Stored items from a collection
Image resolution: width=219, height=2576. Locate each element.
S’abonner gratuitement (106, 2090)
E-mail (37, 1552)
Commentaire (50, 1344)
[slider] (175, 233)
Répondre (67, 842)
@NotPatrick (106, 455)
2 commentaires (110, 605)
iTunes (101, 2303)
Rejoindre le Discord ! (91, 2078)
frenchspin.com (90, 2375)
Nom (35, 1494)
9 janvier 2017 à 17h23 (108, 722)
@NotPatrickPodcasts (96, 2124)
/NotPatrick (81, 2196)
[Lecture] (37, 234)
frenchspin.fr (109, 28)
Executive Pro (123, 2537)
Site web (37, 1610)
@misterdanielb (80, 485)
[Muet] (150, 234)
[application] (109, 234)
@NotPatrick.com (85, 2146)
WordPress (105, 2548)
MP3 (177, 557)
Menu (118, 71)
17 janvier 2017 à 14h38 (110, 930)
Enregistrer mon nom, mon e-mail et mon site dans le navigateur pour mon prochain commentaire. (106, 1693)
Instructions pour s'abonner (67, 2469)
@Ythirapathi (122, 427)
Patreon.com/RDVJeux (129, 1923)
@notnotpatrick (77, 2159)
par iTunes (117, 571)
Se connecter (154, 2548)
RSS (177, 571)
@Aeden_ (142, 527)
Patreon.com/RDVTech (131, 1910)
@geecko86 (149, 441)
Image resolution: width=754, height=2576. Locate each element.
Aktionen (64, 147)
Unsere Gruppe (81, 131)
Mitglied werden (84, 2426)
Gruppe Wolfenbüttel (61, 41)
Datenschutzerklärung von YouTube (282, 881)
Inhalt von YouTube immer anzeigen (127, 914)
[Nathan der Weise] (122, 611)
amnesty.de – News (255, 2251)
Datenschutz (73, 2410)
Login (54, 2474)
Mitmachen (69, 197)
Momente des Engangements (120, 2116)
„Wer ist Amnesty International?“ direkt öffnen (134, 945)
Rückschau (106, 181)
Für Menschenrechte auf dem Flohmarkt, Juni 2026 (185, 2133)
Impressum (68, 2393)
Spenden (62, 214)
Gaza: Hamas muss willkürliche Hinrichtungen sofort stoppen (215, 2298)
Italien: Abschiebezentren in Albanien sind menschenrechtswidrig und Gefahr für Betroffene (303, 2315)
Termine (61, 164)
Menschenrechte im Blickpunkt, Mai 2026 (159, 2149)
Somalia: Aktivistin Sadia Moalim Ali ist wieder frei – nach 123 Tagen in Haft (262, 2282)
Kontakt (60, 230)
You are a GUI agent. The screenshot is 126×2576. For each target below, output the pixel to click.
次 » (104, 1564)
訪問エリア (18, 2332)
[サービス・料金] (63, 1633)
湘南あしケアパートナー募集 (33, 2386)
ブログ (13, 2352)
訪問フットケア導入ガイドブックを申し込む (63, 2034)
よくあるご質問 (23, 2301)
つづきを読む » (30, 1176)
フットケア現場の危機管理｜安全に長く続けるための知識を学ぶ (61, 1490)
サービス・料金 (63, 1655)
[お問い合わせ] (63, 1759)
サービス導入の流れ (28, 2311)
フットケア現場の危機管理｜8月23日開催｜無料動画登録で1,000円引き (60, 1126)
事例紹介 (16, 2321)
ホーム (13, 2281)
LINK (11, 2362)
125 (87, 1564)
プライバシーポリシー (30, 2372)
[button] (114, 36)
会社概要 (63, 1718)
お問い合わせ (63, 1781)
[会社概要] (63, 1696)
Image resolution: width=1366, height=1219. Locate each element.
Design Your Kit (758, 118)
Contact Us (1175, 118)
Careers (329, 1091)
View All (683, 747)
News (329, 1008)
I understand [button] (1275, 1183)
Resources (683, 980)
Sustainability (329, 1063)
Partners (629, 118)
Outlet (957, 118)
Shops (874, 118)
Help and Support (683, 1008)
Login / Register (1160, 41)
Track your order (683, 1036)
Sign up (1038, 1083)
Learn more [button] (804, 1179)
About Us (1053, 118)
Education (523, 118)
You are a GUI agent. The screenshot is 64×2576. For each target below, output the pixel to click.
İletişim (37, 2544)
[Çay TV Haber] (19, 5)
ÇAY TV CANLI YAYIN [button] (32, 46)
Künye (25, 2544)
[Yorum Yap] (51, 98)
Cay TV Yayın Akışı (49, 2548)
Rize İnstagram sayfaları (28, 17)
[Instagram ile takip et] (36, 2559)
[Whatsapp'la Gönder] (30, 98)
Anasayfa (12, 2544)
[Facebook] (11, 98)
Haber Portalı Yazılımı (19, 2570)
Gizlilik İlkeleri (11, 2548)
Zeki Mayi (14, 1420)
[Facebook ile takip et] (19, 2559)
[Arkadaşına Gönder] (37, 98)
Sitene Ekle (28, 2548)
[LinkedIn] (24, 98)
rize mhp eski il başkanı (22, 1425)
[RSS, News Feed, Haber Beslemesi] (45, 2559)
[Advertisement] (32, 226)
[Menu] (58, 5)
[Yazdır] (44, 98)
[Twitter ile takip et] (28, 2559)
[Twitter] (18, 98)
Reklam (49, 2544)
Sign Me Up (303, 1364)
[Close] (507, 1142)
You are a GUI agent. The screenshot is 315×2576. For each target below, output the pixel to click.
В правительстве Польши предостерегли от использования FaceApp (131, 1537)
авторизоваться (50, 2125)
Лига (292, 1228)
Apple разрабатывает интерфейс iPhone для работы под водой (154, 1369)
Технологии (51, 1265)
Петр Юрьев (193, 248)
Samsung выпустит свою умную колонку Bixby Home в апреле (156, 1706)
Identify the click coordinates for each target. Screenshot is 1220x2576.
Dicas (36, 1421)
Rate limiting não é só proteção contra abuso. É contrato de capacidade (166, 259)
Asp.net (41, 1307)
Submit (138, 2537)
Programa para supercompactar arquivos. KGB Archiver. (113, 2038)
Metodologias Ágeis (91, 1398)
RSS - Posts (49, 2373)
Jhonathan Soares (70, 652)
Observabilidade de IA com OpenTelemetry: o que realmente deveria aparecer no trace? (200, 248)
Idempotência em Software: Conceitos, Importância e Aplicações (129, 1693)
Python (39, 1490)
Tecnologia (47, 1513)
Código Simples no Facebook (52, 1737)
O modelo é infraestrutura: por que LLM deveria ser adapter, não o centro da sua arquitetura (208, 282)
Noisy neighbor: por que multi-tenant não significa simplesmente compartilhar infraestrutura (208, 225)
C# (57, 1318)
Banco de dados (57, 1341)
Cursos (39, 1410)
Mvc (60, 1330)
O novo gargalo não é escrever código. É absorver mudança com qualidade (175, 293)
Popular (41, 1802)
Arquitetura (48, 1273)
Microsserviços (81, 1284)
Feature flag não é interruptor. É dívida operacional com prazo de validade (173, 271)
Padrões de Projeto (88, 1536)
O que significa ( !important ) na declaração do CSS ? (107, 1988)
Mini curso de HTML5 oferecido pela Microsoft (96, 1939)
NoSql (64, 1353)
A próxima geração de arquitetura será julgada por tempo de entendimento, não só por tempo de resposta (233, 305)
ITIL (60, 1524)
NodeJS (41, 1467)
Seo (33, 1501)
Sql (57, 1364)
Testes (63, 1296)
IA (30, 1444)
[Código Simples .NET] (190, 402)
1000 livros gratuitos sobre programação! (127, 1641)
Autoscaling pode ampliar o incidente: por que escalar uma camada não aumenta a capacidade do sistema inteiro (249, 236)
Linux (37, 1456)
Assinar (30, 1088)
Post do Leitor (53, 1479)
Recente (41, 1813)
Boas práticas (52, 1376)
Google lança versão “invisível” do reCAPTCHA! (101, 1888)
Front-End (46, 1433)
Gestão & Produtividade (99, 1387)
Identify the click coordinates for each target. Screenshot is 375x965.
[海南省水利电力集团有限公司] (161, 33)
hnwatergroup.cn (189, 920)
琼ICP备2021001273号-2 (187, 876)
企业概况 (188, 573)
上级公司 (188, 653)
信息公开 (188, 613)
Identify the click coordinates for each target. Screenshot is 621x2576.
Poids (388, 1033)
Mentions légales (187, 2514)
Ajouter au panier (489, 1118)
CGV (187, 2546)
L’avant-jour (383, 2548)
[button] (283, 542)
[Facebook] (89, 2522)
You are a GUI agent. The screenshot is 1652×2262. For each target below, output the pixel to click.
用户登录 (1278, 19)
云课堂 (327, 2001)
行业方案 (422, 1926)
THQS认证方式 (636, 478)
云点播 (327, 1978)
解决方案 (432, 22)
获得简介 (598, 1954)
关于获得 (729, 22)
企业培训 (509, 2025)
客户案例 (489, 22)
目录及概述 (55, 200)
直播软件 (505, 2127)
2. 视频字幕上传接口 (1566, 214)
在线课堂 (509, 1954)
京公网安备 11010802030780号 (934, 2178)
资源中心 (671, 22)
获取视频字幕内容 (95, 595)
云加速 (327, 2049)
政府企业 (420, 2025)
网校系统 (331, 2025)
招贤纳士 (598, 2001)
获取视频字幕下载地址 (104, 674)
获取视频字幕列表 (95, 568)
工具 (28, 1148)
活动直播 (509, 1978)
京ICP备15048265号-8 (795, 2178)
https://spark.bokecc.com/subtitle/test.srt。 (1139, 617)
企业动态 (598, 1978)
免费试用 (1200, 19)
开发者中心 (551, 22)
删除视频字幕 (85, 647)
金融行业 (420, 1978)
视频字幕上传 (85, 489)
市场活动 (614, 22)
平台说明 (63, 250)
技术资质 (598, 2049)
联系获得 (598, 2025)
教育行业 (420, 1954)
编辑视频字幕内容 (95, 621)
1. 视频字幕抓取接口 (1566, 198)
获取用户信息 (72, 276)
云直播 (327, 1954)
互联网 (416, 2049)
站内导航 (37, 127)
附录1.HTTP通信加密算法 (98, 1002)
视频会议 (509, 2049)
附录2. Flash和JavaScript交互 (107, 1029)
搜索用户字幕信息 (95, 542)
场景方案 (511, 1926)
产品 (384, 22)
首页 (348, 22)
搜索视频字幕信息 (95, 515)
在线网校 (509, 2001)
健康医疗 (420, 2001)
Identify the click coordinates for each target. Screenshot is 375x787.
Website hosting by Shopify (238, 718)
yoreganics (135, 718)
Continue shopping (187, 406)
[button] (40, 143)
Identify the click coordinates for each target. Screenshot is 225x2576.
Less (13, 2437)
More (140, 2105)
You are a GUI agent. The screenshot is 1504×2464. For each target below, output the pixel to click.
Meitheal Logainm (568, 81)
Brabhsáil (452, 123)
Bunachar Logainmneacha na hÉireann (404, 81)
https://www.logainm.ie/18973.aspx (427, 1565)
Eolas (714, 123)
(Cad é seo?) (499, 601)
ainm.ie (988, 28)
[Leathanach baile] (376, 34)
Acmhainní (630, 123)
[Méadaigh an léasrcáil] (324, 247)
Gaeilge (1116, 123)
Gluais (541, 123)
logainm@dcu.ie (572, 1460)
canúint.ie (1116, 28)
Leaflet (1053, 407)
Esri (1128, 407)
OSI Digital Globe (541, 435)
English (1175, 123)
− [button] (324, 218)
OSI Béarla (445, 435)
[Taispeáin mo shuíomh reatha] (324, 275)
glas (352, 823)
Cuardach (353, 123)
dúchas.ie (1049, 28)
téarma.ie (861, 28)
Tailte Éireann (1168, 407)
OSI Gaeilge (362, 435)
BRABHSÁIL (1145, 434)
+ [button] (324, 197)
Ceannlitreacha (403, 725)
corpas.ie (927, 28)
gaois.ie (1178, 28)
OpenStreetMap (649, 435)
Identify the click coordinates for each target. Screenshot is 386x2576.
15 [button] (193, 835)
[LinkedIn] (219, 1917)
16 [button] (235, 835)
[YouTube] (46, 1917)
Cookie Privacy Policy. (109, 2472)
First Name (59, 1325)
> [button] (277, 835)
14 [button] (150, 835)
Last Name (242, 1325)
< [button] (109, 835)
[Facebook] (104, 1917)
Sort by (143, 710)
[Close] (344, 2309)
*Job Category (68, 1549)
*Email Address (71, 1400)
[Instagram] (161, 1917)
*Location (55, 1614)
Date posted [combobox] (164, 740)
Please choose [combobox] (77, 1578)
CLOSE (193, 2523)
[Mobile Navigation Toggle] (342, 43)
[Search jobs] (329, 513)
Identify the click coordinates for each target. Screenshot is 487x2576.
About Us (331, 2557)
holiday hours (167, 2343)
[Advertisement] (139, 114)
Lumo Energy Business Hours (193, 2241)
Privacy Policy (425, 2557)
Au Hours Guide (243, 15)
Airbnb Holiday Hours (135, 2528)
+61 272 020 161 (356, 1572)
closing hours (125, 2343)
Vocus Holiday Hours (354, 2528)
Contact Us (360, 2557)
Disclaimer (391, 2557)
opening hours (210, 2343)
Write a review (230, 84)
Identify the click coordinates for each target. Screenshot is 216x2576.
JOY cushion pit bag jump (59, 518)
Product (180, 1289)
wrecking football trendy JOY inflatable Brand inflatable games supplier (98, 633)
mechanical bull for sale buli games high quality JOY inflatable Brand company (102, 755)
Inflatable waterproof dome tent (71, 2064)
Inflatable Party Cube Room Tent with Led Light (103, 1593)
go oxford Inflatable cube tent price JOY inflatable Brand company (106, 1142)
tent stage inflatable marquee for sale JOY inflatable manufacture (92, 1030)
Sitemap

**Exercise goal**. The lines above from the one with "Datenschutzerklärung von YouTube (282, 881)" through the one with "[button] (114, 36)" are to be duplicated exactly, ends included, with nothing added.

**Solution for this task**.
Datenschutzerklärung von YouTube (282, 881)
Inhalt von YouTube immer anzeigen (127, 914)
[Nathan der Weise] (122, 611)
amnesty.de – News (255, 2251)
Datenschutz (73, 2410)
Login (54, 2474)
Mitmachen (69, 197)
Momente des Engangements (120, 2116)
„Wer ist Amnesty International?“ direkt öffnen (134, 945)
Rückschau (106, 181)
Für Menschenrechte auf dem Flohmarkt, Juni 2026 (185, 2133)
Impressum (68, 2393)
Spenden (62, 214)
Gaza: Hamas muss willkürliche Hinrichtungen sofort stoppen (215, 2298)
Italien: Abschiebezentren in Albanien sind menschenrechtswidrig und Gefahr für Betroffene (303, 2315)
Termine (61, 164)
Menschenrechte im Blickpunkt, Mai 2026 (159, 2149)
Somalia: Aktivistin Sadia Moalim Ali ist wieder frei – nach 123 Tagen in Haft (262, 2282)
Kontakt (60, 230)
You are a GUI agent. The screenshot is 126×2576. For each target below, output the pixel to click.
次 » (104, 1564)
訪問エリア (18, 2332)
[サービス・料金] (63, 1633)
湘南あしケアパートナー募集 (33, 2386)
ブログ (13, 2352)
訪問フットケア導入ガイドブックを申し込む (63, 2034)
よくあるご質問 (23, 2301)
つづきを読む » (30, 1176)
フットケア現場の危機管理｜安全に長く続けるための知識を学ぶ (61, 1490)
サービス・料金 (63, 1655)
[お問い合わせ] (63, 1759)
サービス導入の流れ (28, 2311)
フットケア現場の危機管理｜8月23日開催｜無料動画登録で1,000円引き (60, 1126)
事例紹介 (16, 2321)
ホーム (13, 2281)
LINK (11, 2362)
125 (87, 1564)
プライバシーポリシー (30, 2372)
[button] (114, 36)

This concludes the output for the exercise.